French composer and organist (1862–1897)

Léon Boëllmann (/fr/; 25 September 1862 – 11 October 1897) was a French composer, known for a small number of compositions for organ. His best-known composition is Suite gothique (1895), which is a staple of the organ repertoire, especially its concluding Toccata.

==Life==
Boëllmann was born in Ensisheim, Haut-Rhin, Alsace, the son of a pharmacist. In 1871, at the age of nine, he entered the École de Musique Classique et Religieuse (L'École Niedermeyer) in Paris, where he studied with its director, Gustave Lefèvre, and with Eugène Gigout. There, Boëllmann won first prizes in piano, organ, counterpoint, fugue, plainsong, and composition. After his graduation in 1881, Boëllmann was appointed "organiste de choeur" at the Church of St. Vincent de Paul in the 10th arrondissement of Paris, and six years later he became cantor and organiste titulaire, a position he held until his early death, from tuberculosis.

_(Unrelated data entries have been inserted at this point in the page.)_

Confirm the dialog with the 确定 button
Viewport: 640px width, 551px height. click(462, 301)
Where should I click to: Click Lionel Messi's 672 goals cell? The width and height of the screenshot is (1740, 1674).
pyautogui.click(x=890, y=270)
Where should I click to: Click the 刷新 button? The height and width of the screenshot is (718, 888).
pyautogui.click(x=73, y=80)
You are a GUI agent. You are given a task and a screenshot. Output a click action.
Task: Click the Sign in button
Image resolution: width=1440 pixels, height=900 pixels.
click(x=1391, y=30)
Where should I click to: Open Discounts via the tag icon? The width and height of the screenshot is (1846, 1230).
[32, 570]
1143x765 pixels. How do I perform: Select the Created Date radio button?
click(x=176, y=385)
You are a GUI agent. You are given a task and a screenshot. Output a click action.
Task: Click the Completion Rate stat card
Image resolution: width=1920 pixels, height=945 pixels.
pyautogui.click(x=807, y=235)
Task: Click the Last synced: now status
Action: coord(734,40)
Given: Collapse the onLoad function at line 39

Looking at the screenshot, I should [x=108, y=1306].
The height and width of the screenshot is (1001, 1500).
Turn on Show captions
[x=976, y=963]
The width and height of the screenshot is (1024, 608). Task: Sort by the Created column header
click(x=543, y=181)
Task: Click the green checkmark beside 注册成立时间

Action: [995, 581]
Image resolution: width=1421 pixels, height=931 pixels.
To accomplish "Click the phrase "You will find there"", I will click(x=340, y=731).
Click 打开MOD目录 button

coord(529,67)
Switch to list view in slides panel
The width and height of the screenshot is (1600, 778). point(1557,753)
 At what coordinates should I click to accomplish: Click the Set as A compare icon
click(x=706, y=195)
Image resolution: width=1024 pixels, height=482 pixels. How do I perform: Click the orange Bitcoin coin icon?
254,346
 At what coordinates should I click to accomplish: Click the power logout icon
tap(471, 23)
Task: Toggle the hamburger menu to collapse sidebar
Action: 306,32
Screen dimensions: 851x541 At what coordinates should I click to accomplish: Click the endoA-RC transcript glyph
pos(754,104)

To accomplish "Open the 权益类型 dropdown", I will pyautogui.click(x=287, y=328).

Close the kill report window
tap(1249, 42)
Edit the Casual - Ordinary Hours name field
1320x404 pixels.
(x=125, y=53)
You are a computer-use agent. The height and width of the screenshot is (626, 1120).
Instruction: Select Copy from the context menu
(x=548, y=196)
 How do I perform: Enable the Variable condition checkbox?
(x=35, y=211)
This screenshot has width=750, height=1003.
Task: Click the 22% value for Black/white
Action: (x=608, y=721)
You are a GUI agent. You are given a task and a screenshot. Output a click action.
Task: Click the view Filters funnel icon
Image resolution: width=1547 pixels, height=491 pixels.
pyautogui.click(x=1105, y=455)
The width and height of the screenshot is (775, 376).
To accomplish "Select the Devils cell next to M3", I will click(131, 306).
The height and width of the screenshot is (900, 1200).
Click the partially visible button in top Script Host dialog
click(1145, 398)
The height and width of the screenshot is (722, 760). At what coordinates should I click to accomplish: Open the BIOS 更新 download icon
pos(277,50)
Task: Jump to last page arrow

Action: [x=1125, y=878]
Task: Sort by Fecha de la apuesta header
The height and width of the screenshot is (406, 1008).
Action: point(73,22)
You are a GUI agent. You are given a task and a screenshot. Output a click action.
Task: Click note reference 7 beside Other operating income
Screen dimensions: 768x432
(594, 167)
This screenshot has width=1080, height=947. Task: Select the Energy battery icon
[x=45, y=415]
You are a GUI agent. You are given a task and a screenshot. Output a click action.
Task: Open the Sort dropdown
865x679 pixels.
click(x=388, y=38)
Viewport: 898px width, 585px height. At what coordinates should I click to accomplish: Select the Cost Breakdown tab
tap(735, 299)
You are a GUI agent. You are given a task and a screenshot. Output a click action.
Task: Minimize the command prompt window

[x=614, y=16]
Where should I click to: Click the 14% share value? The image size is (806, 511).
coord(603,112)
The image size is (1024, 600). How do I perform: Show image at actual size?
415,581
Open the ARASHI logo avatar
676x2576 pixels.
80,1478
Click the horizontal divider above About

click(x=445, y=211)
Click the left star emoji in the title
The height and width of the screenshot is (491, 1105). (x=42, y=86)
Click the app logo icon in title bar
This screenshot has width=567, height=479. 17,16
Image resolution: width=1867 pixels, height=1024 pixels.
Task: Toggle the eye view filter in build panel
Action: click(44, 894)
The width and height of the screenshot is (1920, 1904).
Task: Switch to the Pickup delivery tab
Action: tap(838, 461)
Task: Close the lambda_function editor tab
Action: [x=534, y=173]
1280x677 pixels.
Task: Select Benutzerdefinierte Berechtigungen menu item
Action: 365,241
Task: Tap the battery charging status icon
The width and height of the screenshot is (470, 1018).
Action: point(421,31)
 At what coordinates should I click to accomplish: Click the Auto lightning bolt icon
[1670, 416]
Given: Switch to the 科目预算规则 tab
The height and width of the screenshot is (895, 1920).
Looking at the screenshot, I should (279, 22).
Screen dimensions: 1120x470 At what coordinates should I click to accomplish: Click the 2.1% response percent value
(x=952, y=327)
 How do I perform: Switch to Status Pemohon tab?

In 1885, Boëllmann married Louise, the daughter of Gustave Lefèvre and the niece of Eugène Gigout, into whose house the couple moved (having no children of his own, Gigout adopted Boëllmann). Boëllmann then taught in Gigout's school of organ playing and improvisation.

As a student of Gigout, Boëllmann moved in the circles of the French musical world. He made friends of many artists and was able to give concerts both in Paris and the provinces. Boëllmann became known as "a dedicated teacher, trenchant critic, gifted composer and successful performer ... who coaxed pleasing sounds out of recalcitrant instruments". Boëllmann also wrote musical criticism for L'Art musical under the pseudonym "le Révérend Père Léon" and "un Garçon of the Salle Pleyel".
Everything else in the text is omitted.